**Условия задания:**
1 – Какое время действия указано в наброске пьесы, о котором говорится в текстовом блоке?
2 – Перечислите все действующие лица третьего варианта, приведенного в текстовом блоке.
3 – Переведите, пожалуйста, на английский язык первое предложение текстового блока: «С одной стороны, тема-мотив «взыскания погибших» обнаруживается в рукописях Платонова, относящихся к началу 1930-х годов, и значится в названии незавершенного наброска пьесы «Взыскание погибших».»

--- Текстовый блок ---

С одной стороны, тема-мотив «взыскания погибших» обнаруживается в рукописях Платонова, относящихся к началу 1930-х годов, и значится в названии незавершенного наброска пьесы «Взыскание погибших». По свидетельству исследователя Е. И. Колесниковой, в сохранившемся фрагменте нет прочерченного сюжета пьесы, но точно указано время действия - «Лето 1932 года» и представлены 3 варианта действующих лиц:
«1. Генерал. Адъютант. Европеец. Евг<ения> Андр<еевна> Пенкина. Петров, идиот. Немой. Европейка. Пленный красноармеец.
2. Мерклин Ефрем Исаевич. Комягин, <нрзб>, товарищ. Жена Мерклина. Европейский офицер. Европейский солдат. Европейка. Советский воздушный инженер (пленник) - летчик. Командир Кр<асной> Армии. <нрзб>. <нрзб>. Петров, идиот. Немой.
3. Суенита - европейка. Бенедикт Эндвад - европ<ейский> офицер. Генрих Ож - европейский солдат, б<ывший> безработный. Петров, русский идиот» [5, с. 322-323].

--- Исходные данные ---

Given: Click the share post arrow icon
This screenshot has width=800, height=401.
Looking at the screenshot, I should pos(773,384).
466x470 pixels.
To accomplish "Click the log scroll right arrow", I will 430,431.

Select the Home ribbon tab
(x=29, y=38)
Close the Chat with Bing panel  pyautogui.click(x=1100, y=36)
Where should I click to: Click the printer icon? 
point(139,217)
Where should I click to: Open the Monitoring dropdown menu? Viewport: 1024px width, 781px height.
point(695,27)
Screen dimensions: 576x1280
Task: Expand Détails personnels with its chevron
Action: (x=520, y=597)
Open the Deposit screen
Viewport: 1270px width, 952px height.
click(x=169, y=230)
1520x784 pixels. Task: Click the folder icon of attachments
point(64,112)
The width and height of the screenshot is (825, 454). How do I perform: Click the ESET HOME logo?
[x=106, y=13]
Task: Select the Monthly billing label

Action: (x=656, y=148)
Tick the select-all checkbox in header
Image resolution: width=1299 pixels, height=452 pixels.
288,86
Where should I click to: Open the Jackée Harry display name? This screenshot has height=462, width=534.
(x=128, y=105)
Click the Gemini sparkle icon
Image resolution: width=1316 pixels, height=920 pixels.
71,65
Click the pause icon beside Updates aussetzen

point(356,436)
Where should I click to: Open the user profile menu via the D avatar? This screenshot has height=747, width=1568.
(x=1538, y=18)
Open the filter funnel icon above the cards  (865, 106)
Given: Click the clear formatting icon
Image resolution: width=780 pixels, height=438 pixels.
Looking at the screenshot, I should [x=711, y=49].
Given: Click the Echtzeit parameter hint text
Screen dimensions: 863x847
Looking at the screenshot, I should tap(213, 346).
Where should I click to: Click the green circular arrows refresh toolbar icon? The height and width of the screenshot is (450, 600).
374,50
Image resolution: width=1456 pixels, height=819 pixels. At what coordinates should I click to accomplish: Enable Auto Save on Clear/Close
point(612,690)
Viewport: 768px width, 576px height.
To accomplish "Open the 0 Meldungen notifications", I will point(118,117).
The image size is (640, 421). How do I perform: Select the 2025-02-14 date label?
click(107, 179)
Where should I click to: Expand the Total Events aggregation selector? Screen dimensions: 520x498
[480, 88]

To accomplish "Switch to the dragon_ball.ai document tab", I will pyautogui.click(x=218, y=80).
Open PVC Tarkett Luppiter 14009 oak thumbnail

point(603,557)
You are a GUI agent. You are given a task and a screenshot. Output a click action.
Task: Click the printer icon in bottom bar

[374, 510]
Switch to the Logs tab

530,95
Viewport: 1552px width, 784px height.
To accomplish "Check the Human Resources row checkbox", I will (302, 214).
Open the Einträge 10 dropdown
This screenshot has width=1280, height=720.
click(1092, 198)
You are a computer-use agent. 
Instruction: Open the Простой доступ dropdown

---

**Решения задач:**
1 – «Лето 1932 года».

2 – Суенита, Бенедикт Эндвад, Генрих Ож, Петров.

3 – On the one hand, the theme-motif of the "reclaiming of the perished" is found in Platonov's manuscripts dating from the early 1930s, and it appears in the title of the unfinished sketch of the play "Reclaiming the Perished."